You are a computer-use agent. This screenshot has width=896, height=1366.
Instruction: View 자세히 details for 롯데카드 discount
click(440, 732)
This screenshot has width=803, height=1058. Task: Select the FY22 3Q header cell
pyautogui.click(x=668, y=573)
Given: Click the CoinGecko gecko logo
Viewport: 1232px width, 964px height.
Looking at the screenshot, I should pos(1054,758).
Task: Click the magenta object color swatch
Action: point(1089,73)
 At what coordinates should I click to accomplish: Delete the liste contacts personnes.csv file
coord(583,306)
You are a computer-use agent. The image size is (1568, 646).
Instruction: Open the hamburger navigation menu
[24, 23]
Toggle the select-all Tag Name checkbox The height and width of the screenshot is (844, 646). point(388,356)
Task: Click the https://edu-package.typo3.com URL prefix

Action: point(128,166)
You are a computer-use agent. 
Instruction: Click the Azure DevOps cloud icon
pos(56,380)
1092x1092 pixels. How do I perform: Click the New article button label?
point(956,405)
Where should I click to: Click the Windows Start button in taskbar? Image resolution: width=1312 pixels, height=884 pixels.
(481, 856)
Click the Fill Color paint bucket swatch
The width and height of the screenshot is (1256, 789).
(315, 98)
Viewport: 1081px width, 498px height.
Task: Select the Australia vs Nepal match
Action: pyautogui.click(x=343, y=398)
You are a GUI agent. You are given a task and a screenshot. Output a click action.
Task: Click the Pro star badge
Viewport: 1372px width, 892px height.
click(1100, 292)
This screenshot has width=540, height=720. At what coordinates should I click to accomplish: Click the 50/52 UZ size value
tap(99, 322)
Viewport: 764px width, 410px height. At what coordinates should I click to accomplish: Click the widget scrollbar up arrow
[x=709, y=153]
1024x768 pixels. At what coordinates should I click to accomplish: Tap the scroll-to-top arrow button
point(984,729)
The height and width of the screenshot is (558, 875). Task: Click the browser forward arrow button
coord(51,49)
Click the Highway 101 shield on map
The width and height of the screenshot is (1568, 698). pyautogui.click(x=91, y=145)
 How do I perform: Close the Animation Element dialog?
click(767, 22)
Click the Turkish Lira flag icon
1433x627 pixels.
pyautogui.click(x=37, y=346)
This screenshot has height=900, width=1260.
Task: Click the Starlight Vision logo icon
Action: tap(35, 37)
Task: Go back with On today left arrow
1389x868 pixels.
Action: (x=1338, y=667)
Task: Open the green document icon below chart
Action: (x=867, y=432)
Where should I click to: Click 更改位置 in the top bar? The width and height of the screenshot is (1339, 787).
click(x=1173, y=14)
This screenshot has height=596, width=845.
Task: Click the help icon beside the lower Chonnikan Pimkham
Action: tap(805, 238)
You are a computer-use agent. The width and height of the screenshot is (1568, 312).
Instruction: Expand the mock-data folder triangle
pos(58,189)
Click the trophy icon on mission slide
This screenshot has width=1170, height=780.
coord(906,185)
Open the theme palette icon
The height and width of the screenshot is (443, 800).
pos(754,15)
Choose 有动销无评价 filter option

################

* Exercise objective
Reproduce the records above with every character intact.

* Solution below
You are a computer-use agent. This screenshot has width=896, height=1366.
Instruction: View 자세히 details for 롯데카드 discount
click(440, 732)
This screenshot has width=803, height=1058. Task: Select the FY22 3Q header cell
pyautogui.click(x=668, y=573)
Given: Click the CoinGecko gecko logo
Viewport: 1232px width, 964px height.
Looking at the screenshot, I should pos(1054,758).
Task: Click the magenta object color swatch
Action: point(1089,73)
 At what coordinates should I click to accomplish: Delete the liste contacts personnes.csv file
coord(583,306)
You are a computer-use agent. The image size is (1568, 646).
Instruction: Open the hamburger navigation menu
[24, 23]
Toggle the select-all Tag Name checkbox The height and width of the screenshot is (844, 646). point(388,356)
Task: Click the https://edu-package.typo3.com URL prefix

Action: point(128,166)
You are a computer-use agent. 
Instruction: Click the Azure DevOps cloud icon
pos(56,380)
1092x1092 pixels. How do I perform: Click the New article button label?
point(956,405)
Where should I click to: Click the Windows Start button in taskbar? Image resolution: width=1312 pixels, height=884 pixels.
(481, 856)
Click the Fill Color paint bucket swatch
The width and height of the screenshot is (1256, 789).
(315, 98)
Viewport: 1081px width, 498px height.
Task: Select the Australia vs Nepal match
Action: pyautogui.click(x=343, y=398)
You are a GUI agent. You are given a task and a screenshot. Output a click action.
Task: Click the Pro star badge
Viewport: 1372px width, 892px height.
click(1100, 292)
This screenshot has width=540, height=720. At what coordinates should I click to accomplish: Click the 50/52 UZ size value
tap(99, 322)
Viewport: 764px width, 410px height. At what coordinates should I click to accomplish: Click the widget scrollbar up arrow
[x=709, y=153]
1024x768 pixels. At what coordinates should I click to accomplish: Tap the scroll-to-top arrow button
point(984,729)
The height and width of the screenshot is (558, 875). Task: Click the browser forward arrow button
coord(51,49)
Click the Highway 101 shield on map
The width and height of the screenshot is (1568, 698). pyautogui.click(x=91, y=145)
 How do I perform: Close the Animation Element dialog?
click(767, 22)
Click the Turkish Lira flag icon
1433x627 pixels.
pyautogui.click(x=37, y=346)
This screenshot has height=900, width=1260.
Task: Click the Starlight Vision logo icon
Action: tap(35, 37)
Task: Go back with On today left arrow
1389x868 pixels.
Action: (x=1338, y=667)
Task: Open the green document icon below chart
Action: (x=867, y=432)
Where should I click to: Click 更改位置 in the top bar? The width and height of the screenshot is (1339, 787).
click(x=1173, y=14)
This screenshot has height=596, width=845.
Task: Click the help icon beside the lower Chonnikan Pimkham
Action: tap(805, 238)
You are a computer-use agent. The width and height of the screenshot is (1568, 312).
Instruction: Expand the mock-data folder triangle
pos(58,189)
Click the trophy icon on mission slide
This screenshot has width=1170, height=780.
coord(906,185)
Open the theme palette icon
The height and width of the screenshot is (443, 800).
pos(754,15)
Choose 有动销无评价 filter option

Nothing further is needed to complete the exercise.